Logical Connections Between Different Sections and Ideas
The entire presentation builds upon a central thesis: traditional interview approaches are ineffective because they focus on the past, while employers need to see future value and transformation.
- The Problem: The initial anecdote about the executive recruiter highlights the disconnect between a candidate's past achievements and an employer's specific needs.
- The Solution's Genesis: This disconnect leads to the core principle of shifting focus to the future and demonstrating transformation.
- The "Why": The "Selling Transformation, Not Features" section explains why this shift is necessary, framing employers as buyers of outcomes.
- The "What": The "Shifting from 'What Did I Do?' to 'What Will They Gain?'" section clarifies what candidates should focus on.
- The Frameworks: The "Five Important Factors" and "Great Eight" provide structured ways to understand employer needs and align candidate value.
- The Methodology: The "Reimagining the CAR Technique" and "Controlling the Dialogue" sections offer practical methods for implementing the future-oriented approach.
- Application: The "Addressing Specific Interview Questions" section demonstrates how to apply these principles to common interview scenarios.
- Reinforcement: The various testimonials and program announcements serve to validate the effectiveness of the methodologies presented.

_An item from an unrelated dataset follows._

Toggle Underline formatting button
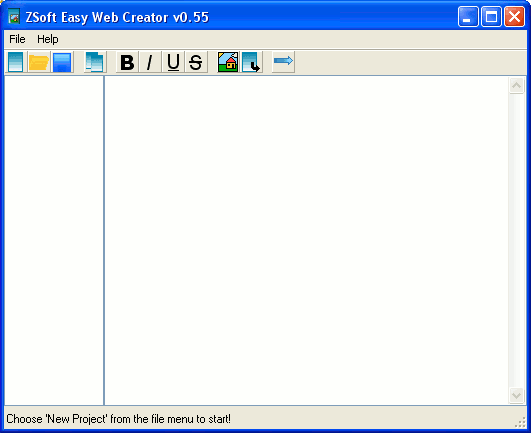(173, 62)
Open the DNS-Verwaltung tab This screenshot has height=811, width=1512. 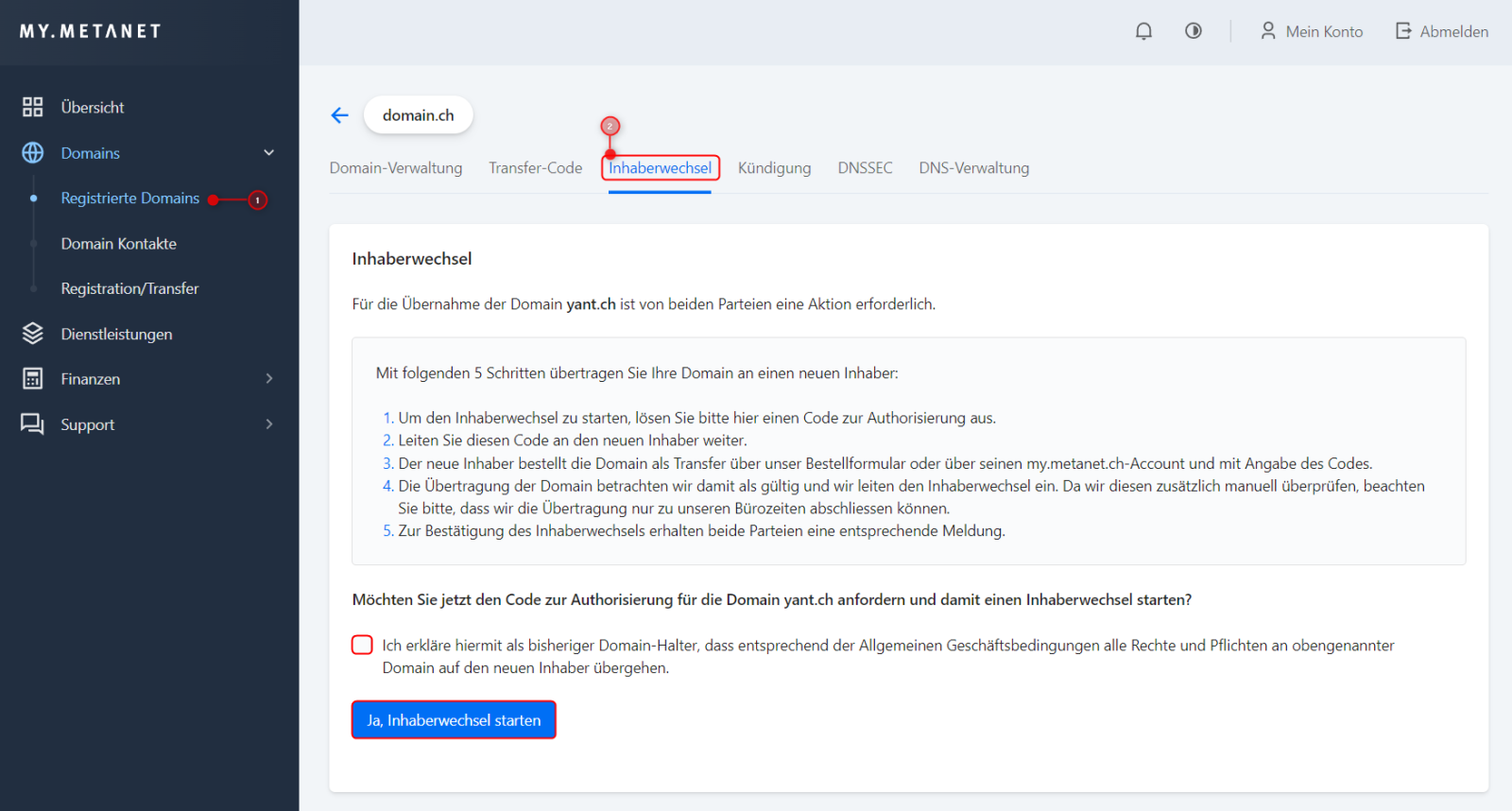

Data, Research Findings, or Statistics Mentioned
- 62% attrition rate: Mentioned as an example of a significant problem in a call center scenario.
- $120 million a year: The cost of lost customers due to the high attrition rate in the call center example.
- 15% average attrition rate: The industry average for call center attrition, used for comparison.
- $10 million for three years: A company's stagnant revenue for three years, used as an example of lack of growth.
- Triple revenue: The potential revenue increase within the first year for the $10 million company if international expansion was successful.
- $50,000 a week: The amount of money lost in a disagreement scenario example.
Clear Section Headings
(As provided in the summary above)
Brief Synthesis/Conclusion
The core takeaway is that successful job interviewing requires a radical shift from recounting past experiences to demonstrating future value and transformation for the employer. By understanding the employer's goals, problems, and priorities (as outlined by the "Great Eight"), and by using storytelling frameworks like the CAR technique (leading with the result), candidates can effectively communicate how they will solve specific problems and achieve desired outcomes. This future-oriented, value-driven approach, combined with active control of the interview dialogue, is presented as the key to securing job offers in a competitive market. The session also highlights various programs and workshops designed to help job seekers implement these strategies.